> [Task]
Retype every record exactly as it appears.

> [Records for this task]

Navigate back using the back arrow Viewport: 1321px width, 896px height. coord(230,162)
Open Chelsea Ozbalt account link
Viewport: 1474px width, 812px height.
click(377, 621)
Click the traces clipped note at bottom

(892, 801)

> [Reply]
Navigate back using the back arrow Viewport: 1321px width, 896px height. coord(230,162)
Open Chelsea Ozbalt account link
Viewport: 1474px width, 812px height.
click(377, 621)
Click the traces clipped note at bottom

(892, 801)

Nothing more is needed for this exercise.